● Brief: Write each line out a second time, exactly as shown below.

[Saved data entries]
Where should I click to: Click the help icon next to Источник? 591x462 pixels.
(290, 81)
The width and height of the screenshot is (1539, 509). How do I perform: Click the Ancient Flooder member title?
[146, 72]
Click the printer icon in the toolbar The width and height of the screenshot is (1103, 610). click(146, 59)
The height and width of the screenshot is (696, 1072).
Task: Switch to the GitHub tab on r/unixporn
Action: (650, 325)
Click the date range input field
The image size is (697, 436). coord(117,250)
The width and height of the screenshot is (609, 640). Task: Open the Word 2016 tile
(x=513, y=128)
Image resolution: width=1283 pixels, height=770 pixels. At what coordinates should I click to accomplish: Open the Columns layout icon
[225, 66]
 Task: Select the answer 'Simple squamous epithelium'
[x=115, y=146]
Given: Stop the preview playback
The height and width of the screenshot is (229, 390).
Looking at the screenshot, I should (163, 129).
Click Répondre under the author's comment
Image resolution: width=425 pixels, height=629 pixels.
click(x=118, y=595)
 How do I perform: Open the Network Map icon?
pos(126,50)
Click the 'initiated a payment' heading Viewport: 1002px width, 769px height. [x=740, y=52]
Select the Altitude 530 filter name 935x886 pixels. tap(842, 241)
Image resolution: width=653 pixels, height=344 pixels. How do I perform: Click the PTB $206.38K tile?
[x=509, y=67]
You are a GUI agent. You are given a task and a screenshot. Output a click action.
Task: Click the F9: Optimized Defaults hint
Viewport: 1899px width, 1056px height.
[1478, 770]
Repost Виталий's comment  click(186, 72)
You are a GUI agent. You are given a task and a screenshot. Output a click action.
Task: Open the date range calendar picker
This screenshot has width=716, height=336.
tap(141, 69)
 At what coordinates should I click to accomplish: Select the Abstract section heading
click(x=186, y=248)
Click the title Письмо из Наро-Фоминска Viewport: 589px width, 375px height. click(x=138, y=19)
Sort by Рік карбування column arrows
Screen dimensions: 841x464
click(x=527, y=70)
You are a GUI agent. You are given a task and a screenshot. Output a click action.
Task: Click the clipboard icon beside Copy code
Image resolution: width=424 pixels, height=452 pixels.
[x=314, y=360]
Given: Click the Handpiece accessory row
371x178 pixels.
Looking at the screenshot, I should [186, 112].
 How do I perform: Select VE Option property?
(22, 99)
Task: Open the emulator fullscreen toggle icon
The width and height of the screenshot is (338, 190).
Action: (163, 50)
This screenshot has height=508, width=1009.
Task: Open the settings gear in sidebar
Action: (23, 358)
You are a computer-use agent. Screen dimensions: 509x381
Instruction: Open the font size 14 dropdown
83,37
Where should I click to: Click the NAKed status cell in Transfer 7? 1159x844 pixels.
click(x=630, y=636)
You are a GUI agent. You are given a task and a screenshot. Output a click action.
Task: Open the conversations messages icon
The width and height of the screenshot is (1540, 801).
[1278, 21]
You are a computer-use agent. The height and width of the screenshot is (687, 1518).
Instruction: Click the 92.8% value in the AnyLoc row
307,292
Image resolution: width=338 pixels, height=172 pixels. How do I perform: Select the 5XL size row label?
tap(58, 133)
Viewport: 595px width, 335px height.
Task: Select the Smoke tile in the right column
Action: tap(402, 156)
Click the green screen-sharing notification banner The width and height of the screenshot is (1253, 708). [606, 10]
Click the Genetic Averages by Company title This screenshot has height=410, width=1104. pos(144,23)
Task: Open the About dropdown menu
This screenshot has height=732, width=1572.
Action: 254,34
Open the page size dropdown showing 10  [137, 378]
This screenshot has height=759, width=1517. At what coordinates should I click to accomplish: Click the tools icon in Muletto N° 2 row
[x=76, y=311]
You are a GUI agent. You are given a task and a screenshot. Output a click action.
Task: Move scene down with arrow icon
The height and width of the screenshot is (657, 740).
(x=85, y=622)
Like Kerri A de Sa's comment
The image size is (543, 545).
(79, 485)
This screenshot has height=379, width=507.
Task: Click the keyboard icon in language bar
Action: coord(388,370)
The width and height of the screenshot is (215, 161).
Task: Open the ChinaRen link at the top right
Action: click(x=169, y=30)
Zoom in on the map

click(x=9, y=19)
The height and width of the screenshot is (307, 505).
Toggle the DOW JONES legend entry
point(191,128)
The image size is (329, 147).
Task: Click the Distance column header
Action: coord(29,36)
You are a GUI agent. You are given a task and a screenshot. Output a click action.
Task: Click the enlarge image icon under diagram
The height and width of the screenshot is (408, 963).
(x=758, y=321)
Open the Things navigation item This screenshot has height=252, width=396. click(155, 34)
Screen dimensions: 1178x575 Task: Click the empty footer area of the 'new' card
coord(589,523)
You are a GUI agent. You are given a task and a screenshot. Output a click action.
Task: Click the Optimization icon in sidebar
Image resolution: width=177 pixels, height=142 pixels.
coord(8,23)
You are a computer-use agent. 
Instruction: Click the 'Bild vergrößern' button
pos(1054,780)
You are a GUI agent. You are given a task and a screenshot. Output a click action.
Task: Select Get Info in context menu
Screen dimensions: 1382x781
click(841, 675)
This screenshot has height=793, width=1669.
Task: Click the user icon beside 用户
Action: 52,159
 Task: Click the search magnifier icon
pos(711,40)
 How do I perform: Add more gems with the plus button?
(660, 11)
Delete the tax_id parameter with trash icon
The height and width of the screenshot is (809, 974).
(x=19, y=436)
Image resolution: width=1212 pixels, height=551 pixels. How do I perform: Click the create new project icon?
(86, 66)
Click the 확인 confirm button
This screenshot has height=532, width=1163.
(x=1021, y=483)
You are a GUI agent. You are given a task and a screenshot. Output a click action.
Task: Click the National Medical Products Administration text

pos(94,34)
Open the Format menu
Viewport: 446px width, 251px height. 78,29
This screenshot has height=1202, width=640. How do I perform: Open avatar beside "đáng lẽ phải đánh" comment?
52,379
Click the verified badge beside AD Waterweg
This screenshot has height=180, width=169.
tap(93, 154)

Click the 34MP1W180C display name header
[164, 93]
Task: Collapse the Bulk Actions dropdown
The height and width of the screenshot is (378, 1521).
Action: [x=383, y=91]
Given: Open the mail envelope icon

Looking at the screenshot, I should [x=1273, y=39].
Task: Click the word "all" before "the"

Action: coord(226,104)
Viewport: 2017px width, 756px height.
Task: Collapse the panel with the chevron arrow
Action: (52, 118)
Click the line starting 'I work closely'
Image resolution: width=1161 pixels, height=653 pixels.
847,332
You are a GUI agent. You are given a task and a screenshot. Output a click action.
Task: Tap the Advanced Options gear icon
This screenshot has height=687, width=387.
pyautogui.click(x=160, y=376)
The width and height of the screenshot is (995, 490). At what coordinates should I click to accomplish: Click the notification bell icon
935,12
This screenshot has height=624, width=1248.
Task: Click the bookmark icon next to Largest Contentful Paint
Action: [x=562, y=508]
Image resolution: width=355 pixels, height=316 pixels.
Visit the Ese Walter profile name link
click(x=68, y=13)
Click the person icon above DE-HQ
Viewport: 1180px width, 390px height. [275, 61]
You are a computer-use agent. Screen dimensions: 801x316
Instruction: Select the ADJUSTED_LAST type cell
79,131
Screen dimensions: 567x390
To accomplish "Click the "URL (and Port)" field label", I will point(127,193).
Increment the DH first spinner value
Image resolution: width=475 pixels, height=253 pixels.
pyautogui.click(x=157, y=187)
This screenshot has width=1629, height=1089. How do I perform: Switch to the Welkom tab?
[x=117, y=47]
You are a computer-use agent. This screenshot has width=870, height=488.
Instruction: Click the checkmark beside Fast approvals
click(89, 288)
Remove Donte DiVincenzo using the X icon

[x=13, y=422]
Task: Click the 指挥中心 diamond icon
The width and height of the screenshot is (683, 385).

● Reply:
Where should I click to: Click the help icon next to Источник? 591x462 pixels.
(290, 81)
The width and height of the screenshot is (1539, 509). How do I perform: Click the Ancient Flooder member title?
[146, 72]
Click the printer icon in the toolbar The width and height of the screenshot is (1103, 610). click(146, 59)
The height and width of the screenshot is (696, 1072).
Task: Switch to the GitHub tab on r/unixporn
Action: (650, 325)
Click the date range input field
The image size is (697, 436). coord(117,250)
The width and height of the screenshot is (609, 640). Task: Open the Word 2016 tile
(x=513, y=128)
Image resolution: width=1283 pixels, height=770 pixels. At what coordinates should I click to accomplish: Open the Columns layout icon
[225, 66]
 Task: Select the answer 'Simple squamous epithelium'
[x=115, y=146]
Given: Stop the preview playback
The height and width of the screenshot is (229, 390).
Looking at the screenshot, I should (163, 129).
Click Répondre under the author's comment
Image resolution: width=425 pixels, height=629 pixels.
click(x=118, y=595)
 How do I perform: Open the Network Map icon?
pos(126,50)
Click the 'initiated a payment' heading Viewport: 1002px width, 769px height. [x=740, y=52]
Select the Altitude 530 filter name 935x886 pixels. tap(842, 241)
Image resolution: width=653 pixels, height=344 pixels. How do I perform: Click the PTB $206.38K tile?
[x=509, y=67]
You are a GUI agent. You are given a task and a screenshot. Output a click action.
Task: Click the F9: Optimized Defaults hint
Viewport: 1899px width, 1056px height.
[1478, 770]
Repost Виталий's comment  click(186, 72)
You are a GUI agent. You are given a task and a screenshot. Output a click action.
Task: Open the date range calendar picker
This screenshot has width=716, height=336.
tap(141, 69)
 At what coordinates should I click to accomplish: Select the Abstract section heading
click(x=186, y=248)
Click the title Письмо из Наро-Фоминска Viewport: 589px width, 375px height. click(x=138, y=19)
Sort by Рік карбування column arrows
Screen dimensions: 841x464
click(x=527, y=70)
You are a GUI agent. You are given a task and a screenshot. Output a click action.
Task: Click the clipboard icon beside Copy code
Image resolution: width=424 pixels, height=452 pixels.
[x=314, y=360]
Given: Click the Handpiece accessory row
371x178 pixels.
Looking at the screenshot, I should [186, 112].
 How do I perform: Select VE Option property?
(22, 99)
Task: Open the emulator fullscreen toggle icon
The width and height of the screenshot is (338, 190).
Action: (163, 50)
This screenshot has height=508, width=1009.
Task: Open the settings gear in sidebar
Action: (23, 358)
You are a computer-use agent. Screen dimensions: 509x381
Instruction: Open the font size 14 dropdown
83,37
Where should I click to: Click the NAKed status cell in Transfer 7? 1159x844 pixels.
click(x=630, y=636)
You are a GUI agent. You are given a task and a screenshot. Output a click action.
Task: Open the conversations messages icon
The width and height of the screenshot is (1540, 801).
[1278, 21]
You are a computer-use agent. The height and width of the screenshot is (687, 1518).
Instruction: Click the 92.8% value in the AnyLoc row
307,292
Image resolution: width=338 pixels, height=172 pixels. How do I perform: Select the 5XL size row label?
tap(58, 133)
Viewport: 595px width, 335px height.
Task: Select the Smoke tile in the right column
Action: tap(402, 156)
Click the green screen-sharing notification banner The width and height of the screenshot is (1253, 708). [606, 10]
Click the Genetic Averages by Company title This screenshot has height=410, width=1104. pos(144,23)
Task: Open the About dropdown menu
This screenshot has height=732, width=1572.
Action: 254,34
Open the page size dropdown showing 10  [137, 378]
This screenshot has height=759, width=1517. At what coordinates should I click to accomplish: Click the tools icon in Muletto N° 2 row
[x=76, y=311]
You are a GUI agent. You are given a task and a screenshot. Output a click action.
Task: Move scene down with arrow icon
The height and width of the screenshot is (657, 740).
(x=85, y=622)
Like Kerri A de Sa's comment
The image size is (543, 545).
(79, 485)
This screenshot has height=379, width=507.
Task: Click the keyboard icon in language bar
Action: coord(388,370)
The width and height of the screenshot is (215, 161).
Task: Open the ChinaRen link at the top right
Action: click(x=169, y=30)
Zoom in on the map

click(x=9, y=19)
The height and width of the screenshot is (307, 505).
Toggle the DOW JONES legend entry
point(191,128)
The image size is (329, 147).
Task: Click the Distance column header
Action: coord(29,36)
You are a GUI agent. You are given a task and a screenshot. Output a click action.
Task: Click the enlarge image icon under diagram
The height and width of the screenshot is (408, 963).
(x=758, y=321)
Open the Things navigation item This screenshot has height=252, width=396. click(155, 34)
Screen dimensions: 1178x575 Task: Click the empty footer area of the 'new' card
coord(589,523)
You are a GUI agent. You are given a task and a screenshot. Output a click action.
Task: Click the Optimization icon in sidebar
Image resolution: width=177 pixels, height=142 pixels.
coord(8,23)
You are a computer-use agent. 
Instruction: Click the 'Bild vergrößern' button
pos(1054,780)
You are a GUI agent. You are given a task and a screenshot. Output a click action.
Task: Select Get Info in context menu
Screen dimensions: 1382x781
click(841, 675)
This screenshot has height=793, width=1669.
Task: Click the user icon beside 用户
Action: 52,159
 Task: Click the search magnifier icon
pos(711,40)
 How do I perform: Add more gems with the plus button?
(660, 11)
Delete the tax_id parameter with trash icon
The height and width of the screenshot is (809, 974).
(x=19, y=436)
Image resolution: width=1212 pixels, height=551 pixels. How do I perform: Click the create new project icon?
(86, 66)
Click the 확인 confirm button
This screenshot has height=532, width=1163.
(x=1021, y=483)
You are a GUI agent. You are given a task and a screenshot. Output a click action.
Task: Click the National Medical Products Administration text

pos(94,34)
Open the Format menu
Viewport: 446px width, 251px height. 78,29
This screenshot has height=1202, width=640. How do I perform: Open avatar beside "đáng lẽ phải đánh" comment?
52,379
Click the verified badge beside AD Waterweg
This screenshot has height=180, width=169.
tap(93, 154)

Click the 34MP1W180C display name header
[164, 93]
Task: Collapse the Bulk Actions dropdown
The height and width of the screenshot is (378, 1521).
Action: [x=383, y=91]
Given: Open the mail envelope icon

Looking at the screenshot, I should [x=1273, y=39].
Task: Click the word "all" before "the"

Action: coord(226,104)
Viewport: 2017px width, 756px height.
Task: Collapse the panel with the chevron arrow
Action: (52, 118)
Click the line starting 'I work closely'
Image resolution: width=1161 pixels, height=653 pixels.
847,332
You are a GUI agent. You are given a task and a screenshot. Output a click action.
Task: Tap the Advanced Options gear icon
This screenshot has height=687, width=387.
pyautogui.click(x=160, y=376)
The width and height of the screenshot is (995, 490). At what coordinates should I click to accomplish: Click the notification bell icon
935,12
This screenshot has height=624, width=1248.
Task: Click the bookmark icon next to Largest Contentful Paint
Action: [x=562, y=508]
Image resolution: width=355 pixels, height=316 pixels.
Visit the Ese Walter profile name link
click(x=68, y=13)
Click the person icon above DE-HQ
Viewport: 1180px width, 390px height. [275, 61]
You are a computer-use agent. Screen dimensions: 801x316
Instruction: Select the ADJUSTED_LAST type cell
79,131
Screen dimensions: 567x390
To accomplish "Click the "URL (and Port)" field label", I will point(127,193).
Increment the DH first spinner value
Image resolution: width=475 pixels, height=253 pixels.
pyautogui.click(x=157, y=187)
This screenshot has width=1629, height=1089. How do I perform: Switch to the Welkom tab?
[x=117, y=47]
You are a computer-use agent. This screenshot has width=870, height=488.
Instruction: Click the checkmark beside Fast approvals
click(89, 288)
Remove Donte DiVincenzo using the X icon

[x=13, y=422]
Task: Click the 指挥中心 diamond icon
The width and height of the screenshot is (683, 385).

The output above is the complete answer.